И обе после спектакля ждут, когда выйдут дирижер, режиссер, певцы, чтобы им все высказать. И я все время думал, ну можно ли придумать такой спектакль, который бы примирил два этих лагеря. Какое-то время я этим занимался. И говоря честно, в результате обе стороны были недовольны мною, злились на меня. Но случалось, что иногда был такой баланс, это удовлетворяло и тех и других.
Оперная эстетика
А вообще, вы знаете, какое сейчас главное событие в театральной жизни? Немецкий хореограф Гека, которого латвийская публика знает по постановке балета «Нижинский», обмазал критика фекалиями своего пса, и теперь фотографии этой собаки во всех газетах и порталах! Ну, такая работа у критиков, опасная.
Но соединение двух эстетик, двух реальностей – это довольно частый прием в оперных постановках. Начать с того, что музыкальная партитура преимущественно ко всем идущим сейчас в мире операм написана очень-очень давно, сто или даже двести лет назад. Эта музыка Яначека к «Енуфе» создана совсем в ином контексте, который непонятен современному зрителю. И в этом существует противоречие. Если зритель XXI века видит старую оперу в упаковке (сценография, костюмы) той эпохи, то и это не всегда может оценить, потому что у него нет такого образования.
Кстати, брюссельский театр, где эта моя постановка «Енуфа» родилась, известен тем, что там работал Жираз Мортье, который в известной степени ответствен за всю оперную эстетику последних трех десятилетий в мире. И он считает, что да, надо перестать современной публике играть эти пропахшие нафталином оперы, надо кончать с этими историческими костюмами, нужно что-то новое, с современными кодами, понятными зрителям. Или удачно перевести старое на современный язык, чтобы привлечь нового зрителя. Мортье в какой-то степени можно считать отцом в режиссуре Андрея Жагарса.
Так вот, я недавно интересовался, как сейчас идет эта стратегия с модернизацией старых опер? Оказалось, что она полностью провалилась. Потому что в том же Брюсселе публика состоит из двух частей – это или очень-очень старые люди, с седыми головами или совсем-совсем новые.
И что будет в дальнейшем с оперным жанром, я не знаю. Во многом это схоже и с ситуацией в драматическом театре – новая публика больше не идет в такой театр. И больше не вернется.

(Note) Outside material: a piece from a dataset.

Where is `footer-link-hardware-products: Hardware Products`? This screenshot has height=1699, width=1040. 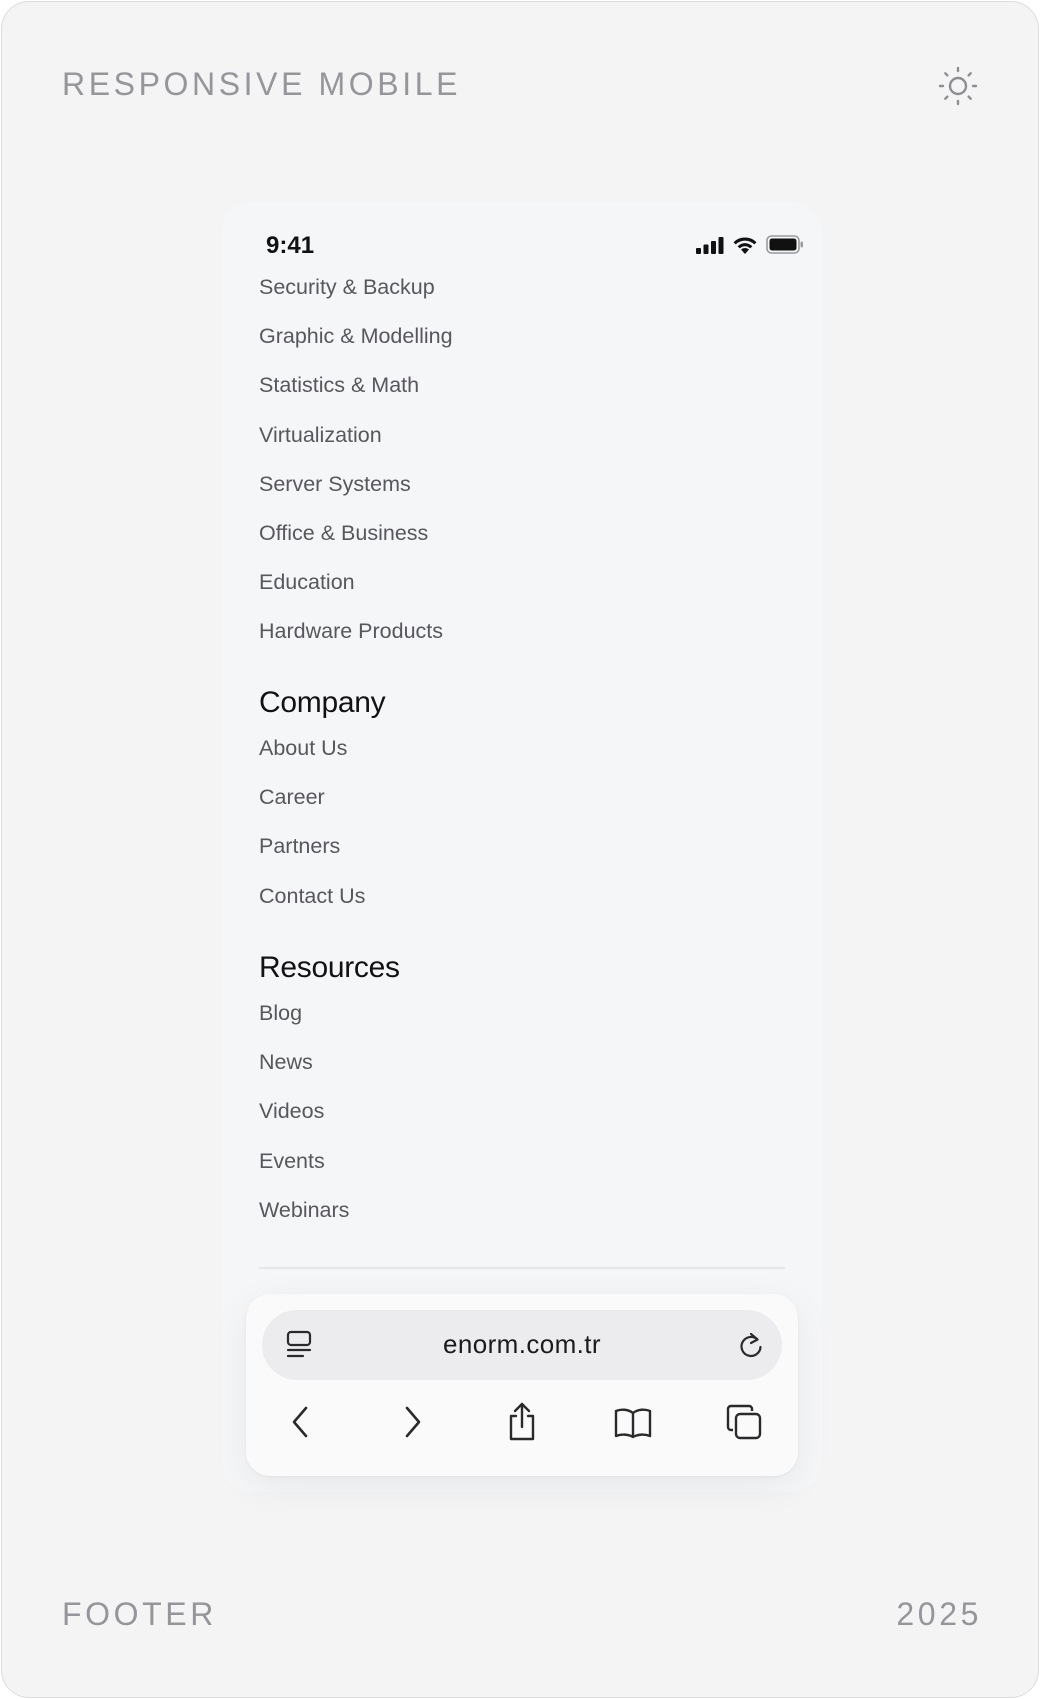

Нет, на наше поколение всего этого еще хватит и в опере, и в театре, и в кино, но я думаю о том, что будет еще дальше?
Свои «картинки»
А что до музыки, то у каждого зрителя еще и свои отношения с музыкой, у каждого из них свои «картинки» в голове. И со стороны режиссера это в какой-то мере насилие, прийти со своими «картинками» в театр. Что-то агрессивное в этом есть – прийти к зрителю (еще и слушателю) со своим видением. Наверное, это одна из причин, отчего у меня закончился энтузиазм делать оперы. Я сам, приходя домой, надеваю наушники, закрываю глаза – и это для меня самый лучший способ знакомства с оперой.
Так что больше постановок и восстановлений опер я не собираюсь делать. Конечно, «никогда не говори никогда», но во всяком случае сейчас весь фокус моего внимания устремлен на Новый Рижский театр. Да и цыганская жизнь мне немного надоела. Должен появиться какой-то очень серьезный повод, чтобы я вновь ставил оперное произведение.
Да, и еще. Спасибо нашему Белому дому, Латвийской опере. Я, в принципе, полностью такой циничный человек, но я так благодарен ей, что мой труд вернулся, приехал в родной город.